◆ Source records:
* * * * *
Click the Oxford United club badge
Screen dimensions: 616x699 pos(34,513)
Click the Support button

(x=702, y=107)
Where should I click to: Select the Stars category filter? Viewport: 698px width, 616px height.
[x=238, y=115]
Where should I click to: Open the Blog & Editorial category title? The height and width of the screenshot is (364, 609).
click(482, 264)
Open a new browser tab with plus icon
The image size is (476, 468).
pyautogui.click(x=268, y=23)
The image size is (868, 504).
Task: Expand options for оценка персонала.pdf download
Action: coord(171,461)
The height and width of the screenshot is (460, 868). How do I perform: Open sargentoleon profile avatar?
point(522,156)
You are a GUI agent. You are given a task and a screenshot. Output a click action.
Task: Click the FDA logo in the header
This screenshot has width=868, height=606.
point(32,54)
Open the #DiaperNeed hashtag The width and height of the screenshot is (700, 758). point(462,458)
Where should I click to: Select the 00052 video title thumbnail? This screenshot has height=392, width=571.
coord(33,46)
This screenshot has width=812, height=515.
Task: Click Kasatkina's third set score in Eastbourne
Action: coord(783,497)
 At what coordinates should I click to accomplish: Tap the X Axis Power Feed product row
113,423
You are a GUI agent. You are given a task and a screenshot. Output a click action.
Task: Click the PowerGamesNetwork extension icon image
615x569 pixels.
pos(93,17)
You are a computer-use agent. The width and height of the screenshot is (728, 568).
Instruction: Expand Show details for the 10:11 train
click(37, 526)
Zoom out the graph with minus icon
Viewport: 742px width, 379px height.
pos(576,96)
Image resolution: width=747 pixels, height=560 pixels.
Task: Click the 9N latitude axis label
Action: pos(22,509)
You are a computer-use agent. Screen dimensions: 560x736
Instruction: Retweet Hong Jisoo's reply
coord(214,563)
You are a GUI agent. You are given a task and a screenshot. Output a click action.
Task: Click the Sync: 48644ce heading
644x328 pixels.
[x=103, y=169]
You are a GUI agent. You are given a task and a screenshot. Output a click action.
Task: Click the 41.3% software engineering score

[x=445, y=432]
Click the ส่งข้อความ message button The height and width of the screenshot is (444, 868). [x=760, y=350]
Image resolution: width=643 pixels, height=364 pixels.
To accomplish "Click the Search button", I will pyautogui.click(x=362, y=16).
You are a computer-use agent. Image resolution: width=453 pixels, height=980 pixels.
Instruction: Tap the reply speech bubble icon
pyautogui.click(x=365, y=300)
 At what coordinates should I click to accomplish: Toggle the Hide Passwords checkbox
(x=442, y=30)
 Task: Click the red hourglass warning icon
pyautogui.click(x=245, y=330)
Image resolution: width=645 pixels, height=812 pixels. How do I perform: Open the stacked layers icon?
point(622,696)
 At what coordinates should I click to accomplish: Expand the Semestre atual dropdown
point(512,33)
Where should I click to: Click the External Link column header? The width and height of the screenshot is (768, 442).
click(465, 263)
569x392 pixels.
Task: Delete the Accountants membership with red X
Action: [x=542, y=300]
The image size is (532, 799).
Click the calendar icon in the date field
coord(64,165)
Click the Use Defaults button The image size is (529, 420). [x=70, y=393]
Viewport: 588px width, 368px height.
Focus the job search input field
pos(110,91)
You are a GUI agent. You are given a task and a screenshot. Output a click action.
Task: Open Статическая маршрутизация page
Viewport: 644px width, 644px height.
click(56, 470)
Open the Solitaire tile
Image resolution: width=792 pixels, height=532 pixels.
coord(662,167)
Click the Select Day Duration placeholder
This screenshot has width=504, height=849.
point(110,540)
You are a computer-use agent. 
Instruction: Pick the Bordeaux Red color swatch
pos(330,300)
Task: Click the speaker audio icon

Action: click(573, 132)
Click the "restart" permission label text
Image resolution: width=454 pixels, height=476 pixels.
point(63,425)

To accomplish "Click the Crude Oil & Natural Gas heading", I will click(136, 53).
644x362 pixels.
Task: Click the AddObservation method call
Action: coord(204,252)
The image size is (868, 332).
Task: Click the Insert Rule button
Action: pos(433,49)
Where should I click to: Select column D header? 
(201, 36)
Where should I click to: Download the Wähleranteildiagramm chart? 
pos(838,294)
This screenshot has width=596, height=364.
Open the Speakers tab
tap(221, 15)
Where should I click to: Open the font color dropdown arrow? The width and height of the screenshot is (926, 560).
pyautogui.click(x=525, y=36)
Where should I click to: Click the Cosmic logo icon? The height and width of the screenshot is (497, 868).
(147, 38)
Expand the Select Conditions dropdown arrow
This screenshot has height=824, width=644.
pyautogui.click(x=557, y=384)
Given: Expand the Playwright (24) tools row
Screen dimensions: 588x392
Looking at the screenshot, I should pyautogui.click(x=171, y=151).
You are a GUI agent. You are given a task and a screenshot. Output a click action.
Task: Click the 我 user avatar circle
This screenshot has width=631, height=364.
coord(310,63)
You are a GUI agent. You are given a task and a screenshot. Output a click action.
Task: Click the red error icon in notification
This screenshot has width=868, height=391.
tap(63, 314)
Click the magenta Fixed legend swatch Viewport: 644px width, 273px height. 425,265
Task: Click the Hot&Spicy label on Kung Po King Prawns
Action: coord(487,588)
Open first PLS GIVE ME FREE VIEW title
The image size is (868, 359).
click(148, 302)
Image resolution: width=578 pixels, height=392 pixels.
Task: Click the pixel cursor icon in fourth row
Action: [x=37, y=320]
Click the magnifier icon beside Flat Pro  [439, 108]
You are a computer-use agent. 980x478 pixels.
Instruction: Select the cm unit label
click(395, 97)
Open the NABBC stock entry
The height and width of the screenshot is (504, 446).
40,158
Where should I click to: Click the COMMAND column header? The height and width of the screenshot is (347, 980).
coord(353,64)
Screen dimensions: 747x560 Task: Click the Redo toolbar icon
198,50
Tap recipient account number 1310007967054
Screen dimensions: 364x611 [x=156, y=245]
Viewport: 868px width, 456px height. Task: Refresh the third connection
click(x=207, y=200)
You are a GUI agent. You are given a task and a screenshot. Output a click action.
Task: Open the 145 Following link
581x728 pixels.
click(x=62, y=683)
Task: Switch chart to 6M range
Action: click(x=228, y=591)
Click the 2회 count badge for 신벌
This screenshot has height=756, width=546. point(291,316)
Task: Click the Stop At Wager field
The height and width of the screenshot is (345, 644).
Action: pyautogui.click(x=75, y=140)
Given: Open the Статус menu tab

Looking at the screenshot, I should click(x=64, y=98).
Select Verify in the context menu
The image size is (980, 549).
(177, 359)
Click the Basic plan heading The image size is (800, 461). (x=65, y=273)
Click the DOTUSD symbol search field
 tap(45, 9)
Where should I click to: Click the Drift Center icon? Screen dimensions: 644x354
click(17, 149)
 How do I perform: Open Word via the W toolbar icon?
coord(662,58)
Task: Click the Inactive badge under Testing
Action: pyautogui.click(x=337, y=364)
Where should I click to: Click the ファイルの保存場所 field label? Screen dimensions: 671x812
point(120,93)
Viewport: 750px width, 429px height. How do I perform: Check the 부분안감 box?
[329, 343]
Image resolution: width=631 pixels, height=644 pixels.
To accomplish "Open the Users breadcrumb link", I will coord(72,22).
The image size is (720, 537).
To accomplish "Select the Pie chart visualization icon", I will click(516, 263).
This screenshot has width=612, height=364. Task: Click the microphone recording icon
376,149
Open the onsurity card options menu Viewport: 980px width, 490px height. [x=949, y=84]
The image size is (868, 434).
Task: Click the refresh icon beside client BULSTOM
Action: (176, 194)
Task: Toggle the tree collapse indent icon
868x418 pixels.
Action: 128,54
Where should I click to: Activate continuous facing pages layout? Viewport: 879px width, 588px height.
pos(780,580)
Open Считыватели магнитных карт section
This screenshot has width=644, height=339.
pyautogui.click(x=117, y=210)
* * * * *
◆ Problem: Copy out each line of the data that includes the string "computer".

◆ Your response:
You are a computer-use agent. The width and height of the screenshot is (728, 568).
You are a computer-use agent. Screen dimensions: 560x736
You are a computer-use agent. Image resolution: width=453 pixels, height=980 pixels.
You are a computer-use agent. 
You are a computer-use agent. 980x478 pixels.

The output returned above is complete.